# Extracted entries
# # # #
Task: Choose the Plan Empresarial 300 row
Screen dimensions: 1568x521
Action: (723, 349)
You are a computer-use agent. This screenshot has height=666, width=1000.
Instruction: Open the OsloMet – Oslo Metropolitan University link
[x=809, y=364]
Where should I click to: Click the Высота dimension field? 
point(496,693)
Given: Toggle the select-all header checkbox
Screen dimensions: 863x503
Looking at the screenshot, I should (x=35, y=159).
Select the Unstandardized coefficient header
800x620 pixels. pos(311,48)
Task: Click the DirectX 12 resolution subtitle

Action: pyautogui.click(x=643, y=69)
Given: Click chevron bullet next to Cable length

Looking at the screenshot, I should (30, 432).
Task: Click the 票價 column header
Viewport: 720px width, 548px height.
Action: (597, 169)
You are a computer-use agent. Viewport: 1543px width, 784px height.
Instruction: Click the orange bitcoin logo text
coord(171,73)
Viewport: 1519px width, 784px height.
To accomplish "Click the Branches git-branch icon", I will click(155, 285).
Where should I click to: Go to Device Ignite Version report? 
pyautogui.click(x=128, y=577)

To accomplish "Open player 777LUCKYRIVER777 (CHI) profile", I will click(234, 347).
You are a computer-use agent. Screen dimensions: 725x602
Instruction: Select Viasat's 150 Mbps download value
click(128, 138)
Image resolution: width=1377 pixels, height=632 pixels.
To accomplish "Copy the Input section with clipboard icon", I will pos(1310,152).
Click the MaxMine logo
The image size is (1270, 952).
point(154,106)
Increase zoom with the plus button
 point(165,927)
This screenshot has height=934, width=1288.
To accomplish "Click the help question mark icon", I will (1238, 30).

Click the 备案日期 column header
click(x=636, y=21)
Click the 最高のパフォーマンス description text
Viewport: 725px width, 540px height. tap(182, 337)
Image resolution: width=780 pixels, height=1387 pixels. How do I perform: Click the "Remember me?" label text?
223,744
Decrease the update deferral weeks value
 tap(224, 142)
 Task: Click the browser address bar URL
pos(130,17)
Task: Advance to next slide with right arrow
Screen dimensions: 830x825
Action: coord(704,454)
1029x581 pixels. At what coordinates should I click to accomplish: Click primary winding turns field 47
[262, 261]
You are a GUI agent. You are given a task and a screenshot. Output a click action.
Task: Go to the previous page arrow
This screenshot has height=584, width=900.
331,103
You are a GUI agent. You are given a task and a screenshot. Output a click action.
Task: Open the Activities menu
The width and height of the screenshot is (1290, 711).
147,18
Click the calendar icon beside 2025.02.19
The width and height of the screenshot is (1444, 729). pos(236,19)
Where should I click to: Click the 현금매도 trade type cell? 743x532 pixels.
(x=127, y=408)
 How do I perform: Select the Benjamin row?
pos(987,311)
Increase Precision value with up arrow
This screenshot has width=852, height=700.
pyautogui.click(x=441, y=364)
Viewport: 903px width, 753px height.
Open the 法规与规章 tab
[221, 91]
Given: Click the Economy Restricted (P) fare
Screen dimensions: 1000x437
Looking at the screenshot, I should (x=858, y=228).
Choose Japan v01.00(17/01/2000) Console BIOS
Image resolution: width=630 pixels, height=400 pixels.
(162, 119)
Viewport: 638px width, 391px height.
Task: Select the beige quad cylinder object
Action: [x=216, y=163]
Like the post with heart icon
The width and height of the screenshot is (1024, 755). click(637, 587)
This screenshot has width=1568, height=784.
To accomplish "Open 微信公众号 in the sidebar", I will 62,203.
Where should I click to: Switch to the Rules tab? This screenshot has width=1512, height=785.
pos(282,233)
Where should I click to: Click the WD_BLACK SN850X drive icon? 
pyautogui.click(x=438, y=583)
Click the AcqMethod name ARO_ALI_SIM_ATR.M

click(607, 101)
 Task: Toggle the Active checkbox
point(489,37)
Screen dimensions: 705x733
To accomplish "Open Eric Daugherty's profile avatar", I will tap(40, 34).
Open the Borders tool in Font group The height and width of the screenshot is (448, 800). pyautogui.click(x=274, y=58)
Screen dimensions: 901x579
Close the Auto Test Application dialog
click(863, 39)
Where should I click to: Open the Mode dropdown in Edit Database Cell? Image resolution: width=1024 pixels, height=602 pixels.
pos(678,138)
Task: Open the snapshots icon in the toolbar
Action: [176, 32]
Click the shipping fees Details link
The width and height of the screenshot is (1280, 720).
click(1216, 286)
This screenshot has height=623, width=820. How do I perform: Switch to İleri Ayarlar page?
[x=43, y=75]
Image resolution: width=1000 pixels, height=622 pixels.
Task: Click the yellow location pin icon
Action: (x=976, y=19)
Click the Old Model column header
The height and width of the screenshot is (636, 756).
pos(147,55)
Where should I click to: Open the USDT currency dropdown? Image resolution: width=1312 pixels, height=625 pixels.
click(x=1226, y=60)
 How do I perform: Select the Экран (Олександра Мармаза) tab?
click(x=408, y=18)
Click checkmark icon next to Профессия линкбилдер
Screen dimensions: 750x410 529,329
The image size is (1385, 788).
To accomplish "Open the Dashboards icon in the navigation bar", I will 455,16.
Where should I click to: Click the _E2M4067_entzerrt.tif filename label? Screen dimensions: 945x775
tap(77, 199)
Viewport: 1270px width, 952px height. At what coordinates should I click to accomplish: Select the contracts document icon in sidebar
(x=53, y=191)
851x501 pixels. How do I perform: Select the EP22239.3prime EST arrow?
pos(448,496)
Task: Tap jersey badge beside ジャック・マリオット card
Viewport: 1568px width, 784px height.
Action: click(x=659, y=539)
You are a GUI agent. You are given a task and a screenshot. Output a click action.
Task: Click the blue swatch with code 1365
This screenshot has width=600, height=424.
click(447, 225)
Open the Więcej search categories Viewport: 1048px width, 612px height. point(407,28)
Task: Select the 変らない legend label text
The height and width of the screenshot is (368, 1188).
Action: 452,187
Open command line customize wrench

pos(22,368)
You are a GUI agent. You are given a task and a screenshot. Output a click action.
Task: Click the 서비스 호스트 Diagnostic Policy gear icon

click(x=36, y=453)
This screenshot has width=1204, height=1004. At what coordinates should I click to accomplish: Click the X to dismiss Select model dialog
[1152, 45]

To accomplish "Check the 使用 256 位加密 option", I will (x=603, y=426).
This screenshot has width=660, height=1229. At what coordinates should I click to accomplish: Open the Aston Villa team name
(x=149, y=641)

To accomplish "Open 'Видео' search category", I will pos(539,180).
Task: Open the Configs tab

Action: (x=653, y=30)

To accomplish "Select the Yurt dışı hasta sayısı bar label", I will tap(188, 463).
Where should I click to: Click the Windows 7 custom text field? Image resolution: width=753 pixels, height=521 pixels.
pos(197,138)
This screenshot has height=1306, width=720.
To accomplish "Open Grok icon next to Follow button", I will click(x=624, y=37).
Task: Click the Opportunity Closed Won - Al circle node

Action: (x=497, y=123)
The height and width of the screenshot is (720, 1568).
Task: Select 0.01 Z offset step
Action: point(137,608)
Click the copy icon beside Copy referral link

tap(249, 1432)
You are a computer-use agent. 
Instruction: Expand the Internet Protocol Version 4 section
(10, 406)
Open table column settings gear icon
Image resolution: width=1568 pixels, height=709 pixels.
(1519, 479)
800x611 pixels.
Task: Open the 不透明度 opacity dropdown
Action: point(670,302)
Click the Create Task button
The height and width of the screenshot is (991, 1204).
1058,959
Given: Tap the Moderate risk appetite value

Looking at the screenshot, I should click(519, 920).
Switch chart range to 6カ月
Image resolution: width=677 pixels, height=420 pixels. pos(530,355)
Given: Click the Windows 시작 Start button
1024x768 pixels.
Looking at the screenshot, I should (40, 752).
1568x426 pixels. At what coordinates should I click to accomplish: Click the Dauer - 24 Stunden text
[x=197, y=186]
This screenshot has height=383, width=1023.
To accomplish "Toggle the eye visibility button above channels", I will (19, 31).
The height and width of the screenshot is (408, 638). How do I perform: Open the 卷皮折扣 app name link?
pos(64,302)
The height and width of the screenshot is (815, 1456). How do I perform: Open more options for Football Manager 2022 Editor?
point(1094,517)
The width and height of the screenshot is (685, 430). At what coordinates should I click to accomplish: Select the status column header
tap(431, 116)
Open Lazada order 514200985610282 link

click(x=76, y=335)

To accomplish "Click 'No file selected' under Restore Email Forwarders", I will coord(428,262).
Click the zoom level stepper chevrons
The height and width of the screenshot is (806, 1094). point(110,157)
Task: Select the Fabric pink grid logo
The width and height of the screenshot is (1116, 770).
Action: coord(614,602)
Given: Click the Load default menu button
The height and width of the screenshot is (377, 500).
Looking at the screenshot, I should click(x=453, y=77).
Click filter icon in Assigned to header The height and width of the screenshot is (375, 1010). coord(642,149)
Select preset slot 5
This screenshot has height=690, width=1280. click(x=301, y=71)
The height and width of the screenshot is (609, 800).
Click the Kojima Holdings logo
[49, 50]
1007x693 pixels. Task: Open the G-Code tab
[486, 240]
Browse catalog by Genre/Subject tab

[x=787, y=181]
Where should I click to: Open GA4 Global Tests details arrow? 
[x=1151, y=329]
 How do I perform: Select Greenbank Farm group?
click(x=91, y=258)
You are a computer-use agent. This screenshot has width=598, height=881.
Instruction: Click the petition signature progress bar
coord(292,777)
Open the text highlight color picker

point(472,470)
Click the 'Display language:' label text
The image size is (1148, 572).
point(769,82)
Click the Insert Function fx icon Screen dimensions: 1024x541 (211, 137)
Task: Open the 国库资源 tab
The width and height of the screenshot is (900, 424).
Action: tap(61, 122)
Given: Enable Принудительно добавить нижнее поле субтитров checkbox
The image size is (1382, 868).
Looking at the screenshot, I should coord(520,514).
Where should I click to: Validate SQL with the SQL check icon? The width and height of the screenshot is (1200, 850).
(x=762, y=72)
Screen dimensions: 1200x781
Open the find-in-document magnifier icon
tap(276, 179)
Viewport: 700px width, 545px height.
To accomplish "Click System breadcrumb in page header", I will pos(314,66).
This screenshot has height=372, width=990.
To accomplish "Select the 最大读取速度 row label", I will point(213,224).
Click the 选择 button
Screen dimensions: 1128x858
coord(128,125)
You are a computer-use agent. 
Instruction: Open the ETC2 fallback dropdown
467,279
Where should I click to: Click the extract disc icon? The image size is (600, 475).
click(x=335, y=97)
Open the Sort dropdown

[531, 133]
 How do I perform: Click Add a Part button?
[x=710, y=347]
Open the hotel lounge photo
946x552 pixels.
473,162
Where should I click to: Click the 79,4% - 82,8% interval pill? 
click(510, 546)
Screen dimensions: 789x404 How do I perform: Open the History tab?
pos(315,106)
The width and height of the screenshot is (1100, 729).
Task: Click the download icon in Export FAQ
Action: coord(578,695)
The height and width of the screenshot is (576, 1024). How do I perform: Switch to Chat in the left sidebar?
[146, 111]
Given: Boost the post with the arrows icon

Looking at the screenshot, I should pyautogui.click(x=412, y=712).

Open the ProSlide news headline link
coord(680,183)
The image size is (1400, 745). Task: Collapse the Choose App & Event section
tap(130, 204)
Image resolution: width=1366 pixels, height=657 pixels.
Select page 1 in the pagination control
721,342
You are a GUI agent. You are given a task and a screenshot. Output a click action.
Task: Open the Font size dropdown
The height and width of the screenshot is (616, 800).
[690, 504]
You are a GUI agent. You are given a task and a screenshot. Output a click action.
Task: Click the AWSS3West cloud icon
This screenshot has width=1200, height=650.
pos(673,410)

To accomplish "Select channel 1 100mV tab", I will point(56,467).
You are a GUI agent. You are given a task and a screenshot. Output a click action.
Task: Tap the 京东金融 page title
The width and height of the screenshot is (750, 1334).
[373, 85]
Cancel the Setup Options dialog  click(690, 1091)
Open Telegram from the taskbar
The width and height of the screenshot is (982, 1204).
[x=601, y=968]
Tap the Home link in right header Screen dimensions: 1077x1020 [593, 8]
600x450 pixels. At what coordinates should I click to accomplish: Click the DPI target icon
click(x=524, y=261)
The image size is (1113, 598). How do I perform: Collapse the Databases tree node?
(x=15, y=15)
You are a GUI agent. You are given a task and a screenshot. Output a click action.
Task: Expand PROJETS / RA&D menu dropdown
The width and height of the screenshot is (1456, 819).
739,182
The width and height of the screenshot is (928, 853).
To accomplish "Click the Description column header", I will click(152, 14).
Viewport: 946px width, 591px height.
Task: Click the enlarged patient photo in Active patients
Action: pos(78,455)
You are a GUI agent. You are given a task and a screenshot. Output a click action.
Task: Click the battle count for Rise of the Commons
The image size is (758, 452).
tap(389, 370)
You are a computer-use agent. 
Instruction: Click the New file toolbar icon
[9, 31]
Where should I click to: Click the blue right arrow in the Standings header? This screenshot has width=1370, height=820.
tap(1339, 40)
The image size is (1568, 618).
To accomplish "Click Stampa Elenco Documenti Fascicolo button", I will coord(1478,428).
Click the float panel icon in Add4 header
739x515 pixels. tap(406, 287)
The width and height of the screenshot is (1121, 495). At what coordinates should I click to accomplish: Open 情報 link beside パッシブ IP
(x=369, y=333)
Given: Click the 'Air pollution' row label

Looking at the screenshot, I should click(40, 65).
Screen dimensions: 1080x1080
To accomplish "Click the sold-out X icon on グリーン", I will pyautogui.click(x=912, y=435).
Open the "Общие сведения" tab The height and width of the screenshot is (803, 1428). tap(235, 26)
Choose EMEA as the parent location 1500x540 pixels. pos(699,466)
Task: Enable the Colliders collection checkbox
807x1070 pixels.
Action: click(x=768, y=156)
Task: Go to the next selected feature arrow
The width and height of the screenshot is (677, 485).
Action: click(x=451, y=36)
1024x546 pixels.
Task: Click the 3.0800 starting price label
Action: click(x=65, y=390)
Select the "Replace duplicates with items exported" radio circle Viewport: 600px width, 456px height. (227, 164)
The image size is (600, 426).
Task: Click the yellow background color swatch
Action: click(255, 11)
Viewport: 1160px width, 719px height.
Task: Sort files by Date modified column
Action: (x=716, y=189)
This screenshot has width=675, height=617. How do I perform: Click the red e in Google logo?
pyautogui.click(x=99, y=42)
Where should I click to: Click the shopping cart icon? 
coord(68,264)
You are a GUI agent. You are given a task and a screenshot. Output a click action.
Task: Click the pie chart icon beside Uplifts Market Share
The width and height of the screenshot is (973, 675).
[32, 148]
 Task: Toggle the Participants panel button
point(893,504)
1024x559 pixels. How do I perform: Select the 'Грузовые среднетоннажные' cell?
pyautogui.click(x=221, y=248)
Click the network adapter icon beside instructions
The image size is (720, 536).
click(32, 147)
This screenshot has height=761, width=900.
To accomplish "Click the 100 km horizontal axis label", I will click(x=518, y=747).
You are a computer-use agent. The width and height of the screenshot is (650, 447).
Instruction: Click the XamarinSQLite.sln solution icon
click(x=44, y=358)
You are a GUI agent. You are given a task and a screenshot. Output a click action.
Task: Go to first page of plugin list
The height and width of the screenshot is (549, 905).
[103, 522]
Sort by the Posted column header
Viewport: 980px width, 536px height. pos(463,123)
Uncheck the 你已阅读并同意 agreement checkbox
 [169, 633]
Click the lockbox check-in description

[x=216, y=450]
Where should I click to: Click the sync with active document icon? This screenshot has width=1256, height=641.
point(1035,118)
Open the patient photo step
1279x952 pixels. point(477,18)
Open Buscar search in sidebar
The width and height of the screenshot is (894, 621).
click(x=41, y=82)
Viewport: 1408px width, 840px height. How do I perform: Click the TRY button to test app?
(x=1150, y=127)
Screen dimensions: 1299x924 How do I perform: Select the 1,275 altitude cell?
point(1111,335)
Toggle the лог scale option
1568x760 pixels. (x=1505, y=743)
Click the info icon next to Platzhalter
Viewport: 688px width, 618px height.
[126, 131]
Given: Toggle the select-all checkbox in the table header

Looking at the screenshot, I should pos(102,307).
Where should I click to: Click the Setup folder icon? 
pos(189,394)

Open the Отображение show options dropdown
# # # #
# Task statement
Show every line above in which the word "Font" is found.

# Problem solution
Open the Borders tool in Font group The height and width of the screenshot is (448, 800). pyautogui.click(x=274, y=58)
Task: Open the Font size dropdown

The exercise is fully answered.